From sensory perception to product quality and process control; the agrifood industry has access to a huge amount of data. This data is often widely distributed, making it difficult to interpret and re-use. Wageningen Food & Biobased Research develops semantic web solutions that allow agrifood companies to organise and integrate data, and so maximise its value.
Adding context to data
Whether agrifood data is useful depends on its content and on the way users can explain and use it. By adding meaning, context and source information to data, its value becomes clearer. Only then is it possible to combine different datasets. For example, to predict the quality of fresh fruits – and subsequently take well-considered decisions on storage, transport and markets – a product manager should be working to an agreed meaning of ‘quality’ and how it relates to post-harvest conditions. In practice the metadata is often incomplete and not machine-readable. This downgrades the value of otherwise useful data and limits its re-use. Adding formal semantics solves this problem.
Semantic web technology for agrifood
Wageningen Food & Biobased Research combines profound knowledge about advanced information technology with expertise, experience and a broad network in agrifood. This unique skill-set is essential for acquiring high-quality and reliable data semantics: machine-readable metadata that clearly describes the meaning of the data used.
We apply several methods from the World Wide Web Consortium (W3C), including:
- RDFS/OWL (data modelling languages that allow data sharing)

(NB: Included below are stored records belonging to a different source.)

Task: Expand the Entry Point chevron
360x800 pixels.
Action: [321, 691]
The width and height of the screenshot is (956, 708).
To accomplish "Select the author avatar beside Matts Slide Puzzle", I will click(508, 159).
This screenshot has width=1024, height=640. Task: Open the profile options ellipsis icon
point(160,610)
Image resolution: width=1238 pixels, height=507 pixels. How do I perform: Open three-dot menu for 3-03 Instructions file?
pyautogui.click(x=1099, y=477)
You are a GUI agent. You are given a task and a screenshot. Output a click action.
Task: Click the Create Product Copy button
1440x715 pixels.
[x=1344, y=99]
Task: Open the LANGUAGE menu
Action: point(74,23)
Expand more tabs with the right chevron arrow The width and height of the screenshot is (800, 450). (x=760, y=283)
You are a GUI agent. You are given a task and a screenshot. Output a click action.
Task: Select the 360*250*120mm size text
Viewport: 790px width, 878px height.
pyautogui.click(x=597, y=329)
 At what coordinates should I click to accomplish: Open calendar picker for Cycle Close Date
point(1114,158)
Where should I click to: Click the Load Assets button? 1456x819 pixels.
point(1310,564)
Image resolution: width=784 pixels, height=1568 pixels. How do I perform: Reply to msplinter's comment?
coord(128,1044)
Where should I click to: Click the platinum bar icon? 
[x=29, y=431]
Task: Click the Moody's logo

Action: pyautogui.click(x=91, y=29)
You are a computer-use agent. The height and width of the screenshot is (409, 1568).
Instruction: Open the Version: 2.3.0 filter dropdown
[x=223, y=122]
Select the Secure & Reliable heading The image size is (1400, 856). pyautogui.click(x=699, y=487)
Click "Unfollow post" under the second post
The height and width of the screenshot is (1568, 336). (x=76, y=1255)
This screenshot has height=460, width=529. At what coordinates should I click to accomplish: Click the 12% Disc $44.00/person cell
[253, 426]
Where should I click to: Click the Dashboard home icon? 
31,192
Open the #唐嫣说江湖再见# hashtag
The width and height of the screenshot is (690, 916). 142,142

- SPARQL (a QUERY language to retrieve semantic data)
- SKOS (a data modelling language comparable to thesauri in libraries)
Our in-house developed ROC+ tool allows product developers, R&D managers and other non-IT experts in the agrifood industry to collaboratively create data vocabularies. We also developed OM: an ontology of units and quantities. It captures thousands of units and quantities as length, weight and energy in a formal model and is globally recognised as the most extensive units ontology in existence. Other vocabularies we have developed, for example of food products, can be found at FoodVoc.
From document selection to consumer app
Wageningen Food & Biobased Research is involved in a broad range of projects and initiatives around organising and integrating data. Ask-Valerie (2014-2017) for example, enables smart selection of documents about innovations in agriculture and forestry. In this project, involving 15 European partners, we annotated a large set of documents present on the web with concepts from the vocabulary we created.
In the Personalised Nutrition and Health project, semantic technologies are used to add information to food products that supports consumers to devise healthy diets. We relate data on these products to lifestyle, eating schedules and personal health parameters. We also investigate how machine-learning can improve the quality of the data. This will provide a basis for the development of smart and trustworthy apps.